UC Irvine

Plasmonic nanostructures and nanoparticle assemblies with spatial symmetry breaking interact with right- and left-handed circularly polarized (RCP and LCP, respectively) lights differently. The difference between absorption of RCP and LCP by these nanostructures is called circular dichroism (CD). Compared to their molecular counterparts, broken symmetry nanostructures demonstrate orders of magnitude higher CDs, making them suitable for promising applications in photonic devices, such as circular polarizers and devices with negative refractive index, as well as in pharmaceutical sciences for enantioselectivity enhancement of chiral molecules. Although CD is useful information in characterization of these devices, since it is a far-field quantity, it cannot retrieve the underlying near-field interactions. Understanding the near-field interactions, however, is necessary in designing novel photonic devices with different applications. In this thesis, we investigate the near-field circular dichroic forces on plasmonic nanoparticle assemblies at nanoscale using photoinduced force microscopy (PiFM). We first introduce a PiFM technique based on gold nanoparticles (AuNPs) and silicon tip. Conventionally, gold-coated silicon tips are used in PiFM, which causes some anisotropy-induced distortions in the images because of the irregularities of gold grains on the silicon tip. This is especially important in CD studies as these asymmetries can create fake signals. Using AuNPs and silicon tip, we demonstrate much more accurate and distortion-free images, as well as an order of magnitude enhancement in signal-to-noise ratio.
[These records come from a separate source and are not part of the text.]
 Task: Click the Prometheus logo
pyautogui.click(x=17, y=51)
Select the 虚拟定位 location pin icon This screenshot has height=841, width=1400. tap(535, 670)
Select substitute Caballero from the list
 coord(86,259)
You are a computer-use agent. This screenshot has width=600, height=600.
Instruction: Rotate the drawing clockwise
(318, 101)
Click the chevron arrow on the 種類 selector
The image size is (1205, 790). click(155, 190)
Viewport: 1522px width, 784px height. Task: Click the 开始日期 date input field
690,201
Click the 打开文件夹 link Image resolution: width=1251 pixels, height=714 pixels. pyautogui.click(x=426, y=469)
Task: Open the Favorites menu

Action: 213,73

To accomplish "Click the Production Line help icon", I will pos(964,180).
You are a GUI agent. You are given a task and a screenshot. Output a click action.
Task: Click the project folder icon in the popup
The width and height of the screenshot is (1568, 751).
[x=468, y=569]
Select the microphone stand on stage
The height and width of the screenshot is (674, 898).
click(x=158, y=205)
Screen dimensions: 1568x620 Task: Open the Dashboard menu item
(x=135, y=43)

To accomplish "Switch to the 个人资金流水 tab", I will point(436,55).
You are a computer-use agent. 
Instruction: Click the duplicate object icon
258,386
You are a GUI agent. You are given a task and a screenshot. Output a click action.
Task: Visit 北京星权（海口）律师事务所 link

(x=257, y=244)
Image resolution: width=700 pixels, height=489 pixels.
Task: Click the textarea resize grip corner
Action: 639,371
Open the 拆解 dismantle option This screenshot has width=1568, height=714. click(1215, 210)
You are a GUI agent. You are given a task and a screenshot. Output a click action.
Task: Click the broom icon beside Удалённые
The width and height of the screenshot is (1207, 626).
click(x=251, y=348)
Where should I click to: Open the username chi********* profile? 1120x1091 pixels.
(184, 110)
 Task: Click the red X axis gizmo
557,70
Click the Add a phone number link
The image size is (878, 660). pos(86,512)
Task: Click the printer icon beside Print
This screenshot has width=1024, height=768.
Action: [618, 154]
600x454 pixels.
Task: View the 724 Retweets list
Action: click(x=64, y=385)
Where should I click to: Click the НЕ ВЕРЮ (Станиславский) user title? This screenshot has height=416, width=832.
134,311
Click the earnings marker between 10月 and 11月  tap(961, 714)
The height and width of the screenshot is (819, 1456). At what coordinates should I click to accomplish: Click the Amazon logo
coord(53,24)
We then use this PiFM technique to study the near-field circular dichroic forces on different AuNP assemblies. We show that while two different mirror-symmetric (structurally achiral) assemblies can have zero CD, their near-field circular dichroic force maps can be different depending on their rotational symmetry. We finally demonstrate a metasurface, made of broken symmetry ramp-shaped nanostructures, which exhibits giant CD at the visible frequencies using a simple fabrication technique based on gradient focused-ion beam milling, addressing complicated fabrication challenges to create 3-D asymmetric nanostructures.